Meta’s employee tracking program, the Model Capability Initiative (MCI), is on pause after collected data was left potentially accessible to anyone inside the company, the BBC confirmed with a Meta spokesman. The program had been running for only two months before a data-security lapse triggered what Business Insider reports was classified internally as a SEV 2 incident, on a severity scale running from 0 (most severe) to 5.
‘We have no indication at this time that any data was improperly accessed by Meta employees,’ a Meta spokesman told the BBC.
The pause is awkward for Meta. The MCI was designed to capture mouse clicks and keystrokes from employees’ computers to generate training data for artificial intelligence models. It was, in other words, the company spying on its own workforce to build the product it is betting its future on.
What the Meta employee tracking program was actually recording
The scope of MCI went well beyond internal Meta tools. According to internal documents cited by CNBC, the program planned to capture employee activity across hundreds of websites and apps, including Google, LinkedIn, and Wikipedia. Meta’s own properties such as Threads were on the list. So, initially, were AI products from rivals: OpenAI’s ChatGPT and Anthropic’s Claude both appeared on the target list, though the list was described as still in flux.
Reuters first reported the existence of MCI on 21 April 2026. The reaction inside Meta was immediate and hostile. A petition signed by nearly 2,000 Meta workers demanded the programme be cancelled outright.
In response, Meta offered employees the ability to pause their own tracking for up to 30 minutes at a time. ‘That was just an attempt at damage control,’ one current employee told the BBC, speaking anonymously.
After Monday’s data-leak disclosure, an employee wrote in an internal group: ‘I am incensed,’ according to screenshots obtained by Business Insider. The Meta employee tracking program had already eroded goodwill; finding out the data was poorly secured finished the job.
The consent problem, and a broader morale crisis
There is a reasonable argument for AI companies capturing real usage data, and some Meta employees accept it. The trouble, as one current employee put it to the BBC, is that tracking ‘was forced on us, there was no consent.’ That is not a marginal complaint. Forced surveillance of professional activity, without consent and without adequate data controls, is exactly the kind of management decision that corrodes trust in ways that take years to repair.

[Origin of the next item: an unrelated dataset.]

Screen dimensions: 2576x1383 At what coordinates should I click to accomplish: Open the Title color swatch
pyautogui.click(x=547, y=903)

‘I’ve never seen morale here so bad,’ the same employee said.
The MCI fiasco sits inside a wider picture of internal strain. Meta plans to lay off 10% of its workforce and close 6,000 open positions to offset the cost of its AI build-out, Business Insider reports. Meanwhile, total expenses in Q1 2026 ballooned 35% to $33.4 billion, driven by infrastructure costs and employee compensation, according to chief financial officer Susan Li, as reported by Fortune. The company is spending up to $145bn (£109bn) on AI this year alone.
Teams have been reorganised around AI initiatives. Employees have openly insulted management in internal meetings, according to a report in Wired. One person who recently left Meta after several years told the BBC the AI push feels like ‘chasing your tail’. ‘The direction this company is going in is depressing,’ the former employee said. ‘Exhausting and depressing.’

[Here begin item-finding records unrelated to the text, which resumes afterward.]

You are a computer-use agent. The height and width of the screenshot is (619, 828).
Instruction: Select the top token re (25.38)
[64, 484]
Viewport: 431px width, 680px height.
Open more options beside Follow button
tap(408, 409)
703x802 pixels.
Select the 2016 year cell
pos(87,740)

My read is that the MCI programme, even stripped of the data-security failure, was always likely to generate exactly this response. Asking knowledge workers to have every keystroke logged in order to train the AI that may eventually replace them is a hard sell. Doing it without their consent, and then leaving the data exposed, is not a management error. It is a signal about how Meta’s leadership weighs the interests of the people building its products against the AI timeline it has committed to publicly.
Meta’s investigation into the data-access lapse is ongoing. The company’s next move, whether it restores MCI with stronger safeguards or finds a different route to the training data it wants, will say a great deal about which lesson it actually took from this.